**Source material**
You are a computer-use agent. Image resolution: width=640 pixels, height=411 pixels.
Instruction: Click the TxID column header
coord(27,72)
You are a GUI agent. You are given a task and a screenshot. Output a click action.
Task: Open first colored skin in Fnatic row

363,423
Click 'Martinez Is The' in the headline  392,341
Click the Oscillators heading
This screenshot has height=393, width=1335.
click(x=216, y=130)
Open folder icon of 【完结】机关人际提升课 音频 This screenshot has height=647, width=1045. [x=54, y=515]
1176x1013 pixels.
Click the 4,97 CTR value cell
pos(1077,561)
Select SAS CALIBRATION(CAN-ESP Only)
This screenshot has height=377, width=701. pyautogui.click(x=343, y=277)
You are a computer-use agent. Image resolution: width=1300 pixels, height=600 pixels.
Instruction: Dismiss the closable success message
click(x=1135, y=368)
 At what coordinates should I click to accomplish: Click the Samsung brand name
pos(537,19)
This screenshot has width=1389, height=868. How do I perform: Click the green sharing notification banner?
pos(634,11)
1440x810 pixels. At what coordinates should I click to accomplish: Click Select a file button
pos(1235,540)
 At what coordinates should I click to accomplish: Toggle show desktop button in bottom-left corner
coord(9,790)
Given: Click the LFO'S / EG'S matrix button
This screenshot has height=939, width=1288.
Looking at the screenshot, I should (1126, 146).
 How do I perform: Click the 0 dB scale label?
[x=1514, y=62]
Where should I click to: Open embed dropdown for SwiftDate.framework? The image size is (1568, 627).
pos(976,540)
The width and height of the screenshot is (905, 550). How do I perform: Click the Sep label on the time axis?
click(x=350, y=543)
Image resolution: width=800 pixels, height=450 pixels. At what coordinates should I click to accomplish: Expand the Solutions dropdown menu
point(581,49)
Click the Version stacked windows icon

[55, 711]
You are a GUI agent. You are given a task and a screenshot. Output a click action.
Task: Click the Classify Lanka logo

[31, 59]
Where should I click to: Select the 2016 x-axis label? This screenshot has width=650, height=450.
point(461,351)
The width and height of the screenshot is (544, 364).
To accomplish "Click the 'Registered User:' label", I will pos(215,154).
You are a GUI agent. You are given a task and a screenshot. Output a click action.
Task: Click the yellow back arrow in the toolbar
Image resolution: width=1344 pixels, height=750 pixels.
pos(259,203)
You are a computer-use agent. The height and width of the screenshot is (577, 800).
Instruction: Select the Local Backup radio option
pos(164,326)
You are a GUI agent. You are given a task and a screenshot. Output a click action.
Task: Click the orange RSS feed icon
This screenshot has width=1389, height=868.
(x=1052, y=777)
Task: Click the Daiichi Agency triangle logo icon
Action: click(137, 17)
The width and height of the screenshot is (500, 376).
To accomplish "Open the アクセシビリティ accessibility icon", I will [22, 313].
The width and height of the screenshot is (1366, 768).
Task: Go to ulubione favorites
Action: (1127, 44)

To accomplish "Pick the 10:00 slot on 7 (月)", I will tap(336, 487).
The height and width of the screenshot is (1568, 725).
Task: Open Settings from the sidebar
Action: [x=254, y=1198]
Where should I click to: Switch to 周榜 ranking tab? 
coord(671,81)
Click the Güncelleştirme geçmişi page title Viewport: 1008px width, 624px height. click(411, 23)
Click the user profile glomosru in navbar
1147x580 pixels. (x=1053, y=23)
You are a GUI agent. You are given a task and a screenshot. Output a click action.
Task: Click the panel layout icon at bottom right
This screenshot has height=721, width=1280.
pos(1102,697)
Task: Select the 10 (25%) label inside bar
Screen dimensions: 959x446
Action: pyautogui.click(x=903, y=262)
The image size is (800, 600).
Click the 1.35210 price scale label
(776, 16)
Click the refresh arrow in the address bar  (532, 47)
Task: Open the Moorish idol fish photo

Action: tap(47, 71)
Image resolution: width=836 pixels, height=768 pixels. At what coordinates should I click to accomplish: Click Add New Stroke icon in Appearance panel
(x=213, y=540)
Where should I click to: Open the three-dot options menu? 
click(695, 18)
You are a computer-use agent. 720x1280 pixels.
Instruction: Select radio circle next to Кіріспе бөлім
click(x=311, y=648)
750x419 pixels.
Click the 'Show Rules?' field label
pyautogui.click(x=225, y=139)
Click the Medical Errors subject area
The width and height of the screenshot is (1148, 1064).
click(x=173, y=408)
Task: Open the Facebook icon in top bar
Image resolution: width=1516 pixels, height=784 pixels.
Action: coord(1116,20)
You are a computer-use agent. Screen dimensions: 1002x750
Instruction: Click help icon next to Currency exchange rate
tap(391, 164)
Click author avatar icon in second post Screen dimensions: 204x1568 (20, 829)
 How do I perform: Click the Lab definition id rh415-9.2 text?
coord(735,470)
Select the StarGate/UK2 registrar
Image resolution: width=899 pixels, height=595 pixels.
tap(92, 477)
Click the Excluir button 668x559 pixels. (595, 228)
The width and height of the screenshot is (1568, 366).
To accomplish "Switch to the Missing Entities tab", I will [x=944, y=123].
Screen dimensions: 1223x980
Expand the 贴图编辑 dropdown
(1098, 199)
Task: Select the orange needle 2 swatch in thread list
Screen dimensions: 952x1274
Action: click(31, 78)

**Exercise instructions**
The answer must be a single number: the count of lines in the data that include the word "orange".

**Output of the task**
2